Here's the final installment of Ethel Cunningham's memoir.
~ ~ On Sunday afternoons we young folks would get together at someone's house, make candy and visit. Sometimes we would get mad at the boys if they decided to race their horses instead of paying attention to us. These Sunday afternoons were often the only recreation for young people as we had no cars and no time for other forms of recreation. Also, often our parents would share their "Sunday" dinners and the men and women would visit.
Our church meant a lot to us. My mother, Rosa T. Williams, was a charter member of the First Baptist Church in 1902. The women worked hard to help buy things for the church. I can remember that once a week I baked home-made cinnamon rolls to sell. Sometimes I needed the money, but I always gave it to the church. Also, we had a cow and I sold milk and cream.
Yes, many changes have been made in Afton and in the world since I was a girl living in Afton in the early 1900s.

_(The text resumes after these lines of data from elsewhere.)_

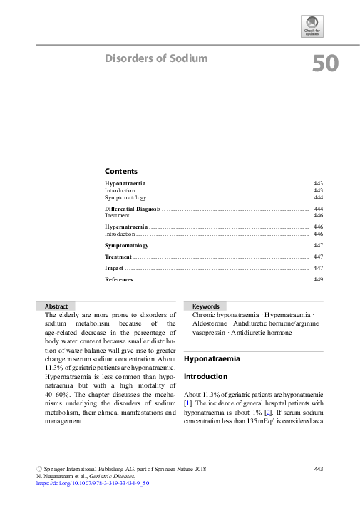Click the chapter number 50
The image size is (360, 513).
[x=325, y=65]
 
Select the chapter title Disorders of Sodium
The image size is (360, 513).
[x=156, y=58]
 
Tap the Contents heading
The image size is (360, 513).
[x=120, y=171]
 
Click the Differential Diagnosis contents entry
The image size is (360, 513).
[x=133, y=208]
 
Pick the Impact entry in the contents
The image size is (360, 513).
[x=114, y=268]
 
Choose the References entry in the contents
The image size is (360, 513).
[x=118, y=279]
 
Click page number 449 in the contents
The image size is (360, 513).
[x=319, y=279]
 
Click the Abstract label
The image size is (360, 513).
[x=56, y=306]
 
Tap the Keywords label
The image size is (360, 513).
[x=205, y=306]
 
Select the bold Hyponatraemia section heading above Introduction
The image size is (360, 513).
[x=212, y=359]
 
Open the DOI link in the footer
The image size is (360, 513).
[x=93, y=483]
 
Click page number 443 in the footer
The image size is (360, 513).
[x=319, y=468]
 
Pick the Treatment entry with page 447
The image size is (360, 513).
[x=118, y=256]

Although we had no cars, no television sets, no jet planes, and little money, we learned the value of work and the importance of our country, our God, and our family. ~ ~
Ethel died Feb. 10, 1993, at 95 years of age.

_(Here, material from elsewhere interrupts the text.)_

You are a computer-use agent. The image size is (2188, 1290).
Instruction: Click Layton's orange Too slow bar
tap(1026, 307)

Subscribe to: Post Comments (Atom)
Thanks for posting these Laurel. I always enjoy reading first hand accounts about life in the recent past. That's a cute little church...is it still standing?
Laurel, do you know, did Wilton Cunningham ever write about the railroad boom days in Afton? Mrs. C said it was the subject he knew well and the only one he knew better than she. What a lively lady she must have been.